* **What to work on**: When you reach the line containing "This screenshot has height=576, width=1024." in the data below, begin returning lines exactly as written, and stop once the line containing "Switch to the Explorar tab label" has been returned.

[Records from a data collection]
%%

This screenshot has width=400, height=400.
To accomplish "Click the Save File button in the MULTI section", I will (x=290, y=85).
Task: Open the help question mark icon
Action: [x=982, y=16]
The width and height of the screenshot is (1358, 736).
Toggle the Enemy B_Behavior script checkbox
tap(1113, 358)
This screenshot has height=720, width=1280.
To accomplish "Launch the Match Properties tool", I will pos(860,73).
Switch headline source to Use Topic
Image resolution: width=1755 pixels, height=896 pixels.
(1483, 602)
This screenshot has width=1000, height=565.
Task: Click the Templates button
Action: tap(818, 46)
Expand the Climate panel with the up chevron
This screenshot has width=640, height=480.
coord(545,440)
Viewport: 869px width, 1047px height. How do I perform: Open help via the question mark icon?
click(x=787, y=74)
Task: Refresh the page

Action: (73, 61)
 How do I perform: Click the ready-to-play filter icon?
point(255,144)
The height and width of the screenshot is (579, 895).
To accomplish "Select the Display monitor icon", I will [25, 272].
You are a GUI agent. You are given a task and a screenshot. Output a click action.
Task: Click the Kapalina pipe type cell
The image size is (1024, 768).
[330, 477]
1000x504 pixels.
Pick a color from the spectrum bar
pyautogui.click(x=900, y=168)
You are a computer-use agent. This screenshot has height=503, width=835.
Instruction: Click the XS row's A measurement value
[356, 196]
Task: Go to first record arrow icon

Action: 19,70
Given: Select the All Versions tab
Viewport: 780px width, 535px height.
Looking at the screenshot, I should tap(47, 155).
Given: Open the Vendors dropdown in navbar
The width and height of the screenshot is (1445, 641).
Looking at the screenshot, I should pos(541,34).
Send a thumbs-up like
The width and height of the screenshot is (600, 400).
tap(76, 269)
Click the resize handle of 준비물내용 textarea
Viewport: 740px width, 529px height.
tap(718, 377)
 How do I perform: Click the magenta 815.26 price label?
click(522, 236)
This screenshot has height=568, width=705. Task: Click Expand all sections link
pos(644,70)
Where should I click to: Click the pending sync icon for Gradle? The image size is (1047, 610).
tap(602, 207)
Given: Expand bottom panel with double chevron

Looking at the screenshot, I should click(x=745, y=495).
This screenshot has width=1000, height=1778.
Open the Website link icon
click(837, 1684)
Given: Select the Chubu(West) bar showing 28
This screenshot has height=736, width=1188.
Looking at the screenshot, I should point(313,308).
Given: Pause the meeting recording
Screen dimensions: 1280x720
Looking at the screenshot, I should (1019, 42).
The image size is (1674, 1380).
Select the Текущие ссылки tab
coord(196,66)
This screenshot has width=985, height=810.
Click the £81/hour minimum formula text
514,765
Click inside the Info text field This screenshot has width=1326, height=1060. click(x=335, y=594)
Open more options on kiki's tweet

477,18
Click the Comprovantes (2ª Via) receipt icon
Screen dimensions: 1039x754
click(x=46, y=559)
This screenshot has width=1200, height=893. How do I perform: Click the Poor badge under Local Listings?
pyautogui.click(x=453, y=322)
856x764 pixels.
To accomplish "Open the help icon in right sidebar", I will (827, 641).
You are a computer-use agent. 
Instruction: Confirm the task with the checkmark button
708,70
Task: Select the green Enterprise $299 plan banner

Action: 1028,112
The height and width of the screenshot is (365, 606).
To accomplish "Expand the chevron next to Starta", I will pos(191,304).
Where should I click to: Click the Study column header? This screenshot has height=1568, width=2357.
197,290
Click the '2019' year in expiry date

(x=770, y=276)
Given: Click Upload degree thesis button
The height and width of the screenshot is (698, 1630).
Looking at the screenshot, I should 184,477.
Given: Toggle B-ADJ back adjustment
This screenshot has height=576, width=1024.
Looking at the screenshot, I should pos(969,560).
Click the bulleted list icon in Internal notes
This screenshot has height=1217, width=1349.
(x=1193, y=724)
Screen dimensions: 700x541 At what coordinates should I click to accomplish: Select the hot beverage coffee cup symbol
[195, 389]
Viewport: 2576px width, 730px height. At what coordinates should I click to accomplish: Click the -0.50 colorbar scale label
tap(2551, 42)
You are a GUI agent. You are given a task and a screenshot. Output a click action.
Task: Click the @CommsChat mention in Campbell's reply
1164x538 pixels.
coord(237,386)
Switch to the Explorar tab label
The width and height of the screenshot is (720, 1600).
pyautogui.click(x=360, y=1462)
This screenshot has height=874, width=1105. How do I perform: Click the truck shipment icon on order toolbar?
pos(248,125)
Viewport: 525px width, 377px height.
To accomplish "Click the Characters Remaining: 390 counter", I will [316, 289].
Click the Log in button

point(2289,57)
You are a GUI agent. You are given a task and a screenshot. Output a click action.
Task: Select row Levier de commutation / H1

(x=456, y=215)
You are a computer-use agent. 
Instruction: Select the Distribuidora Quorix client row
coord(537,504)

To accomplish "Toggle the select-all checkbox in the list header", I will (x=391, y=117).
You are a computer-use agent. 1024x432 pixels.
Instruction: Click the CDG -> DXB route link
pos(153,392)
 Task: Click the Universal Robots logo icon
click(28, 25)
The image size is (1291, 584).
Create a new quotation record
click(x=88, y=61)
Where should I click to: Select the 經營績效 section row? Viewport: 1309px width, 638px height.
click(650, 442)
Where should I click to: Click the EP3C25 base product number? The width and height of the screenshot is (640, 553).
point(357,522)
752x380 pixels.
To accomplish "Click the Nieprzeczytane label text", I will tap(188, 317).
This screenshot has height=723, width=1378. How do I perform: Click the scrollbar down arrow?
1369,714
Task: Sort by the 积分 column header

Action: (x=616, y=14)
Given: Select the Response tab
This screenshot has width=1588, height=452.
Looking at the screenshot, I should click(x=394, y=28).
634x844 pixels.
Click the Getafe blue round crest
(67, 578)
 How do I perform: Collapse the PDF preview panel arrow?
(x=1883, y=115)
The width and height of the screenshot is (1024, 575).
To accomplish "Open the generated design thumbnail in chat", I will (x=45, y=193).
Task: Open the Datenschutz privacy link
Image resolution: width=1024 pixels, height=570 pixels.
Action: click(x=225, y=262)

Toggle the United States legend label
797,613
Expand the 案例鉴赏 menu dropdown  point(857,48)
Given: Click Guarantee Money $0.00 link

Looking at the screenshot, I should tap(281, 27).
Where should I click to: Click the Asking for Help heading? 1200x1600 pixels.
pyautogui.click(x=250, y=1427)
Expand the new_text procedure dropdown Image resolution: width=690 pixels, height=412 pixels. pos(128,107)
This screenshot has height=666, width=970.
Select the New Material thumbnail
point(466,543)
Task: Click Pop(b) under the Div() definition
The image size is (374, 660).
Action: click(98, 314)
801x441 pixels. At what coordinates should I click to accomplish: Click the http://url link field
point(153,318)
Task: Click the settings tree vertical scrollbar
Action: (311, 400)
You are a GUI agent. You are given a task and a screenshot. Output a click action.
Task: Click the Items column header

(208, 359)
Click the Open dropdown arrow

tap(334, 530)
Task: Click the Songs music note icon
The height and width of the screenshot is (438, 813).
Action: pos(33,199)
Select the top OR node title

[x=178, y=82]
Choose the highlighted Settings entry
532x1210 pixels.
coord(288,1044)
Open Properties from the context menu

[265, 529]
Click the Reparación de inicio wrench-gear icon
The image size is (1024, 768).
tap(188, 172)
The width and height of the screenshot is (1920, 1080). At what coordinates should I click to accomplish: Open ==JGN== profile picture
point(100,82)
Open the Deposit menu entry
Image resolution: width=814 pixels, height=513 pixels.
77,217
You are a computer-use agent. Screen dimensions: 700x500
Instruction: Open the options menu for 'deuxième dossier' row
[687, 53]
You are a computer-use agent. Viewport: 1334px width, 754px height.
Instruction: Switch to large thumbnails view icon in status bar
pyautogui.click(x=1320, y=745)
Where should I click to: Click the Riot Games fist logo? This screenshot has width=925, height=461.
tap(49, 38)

%%

* **Result below**:
This screenshot has height=576, width=1024.
Looking at the screenshot, I should pos(969,560).
Click the bulleted list icon in Internal notes
This screenshot has height=1217, width=1349.
(x=1193, y=724)
Screen dimensions: 700x541 At what coordinates should I click to accomplish: Select the hot beverage coffee cup symbol
[195, 389]
Viewport: 2576px width, 730px height. At what coordinates should I click to accomplish: Click the -0.50 colorbar scale label
tap(2551, 42)
You are a GUI agent. You are given a task and a screenshot. Output a click action.
Task: Click the @CommsChat mention in Campbell's reply
1164x538 pixels.
coord(237,386)
Switch to the Explorar tab label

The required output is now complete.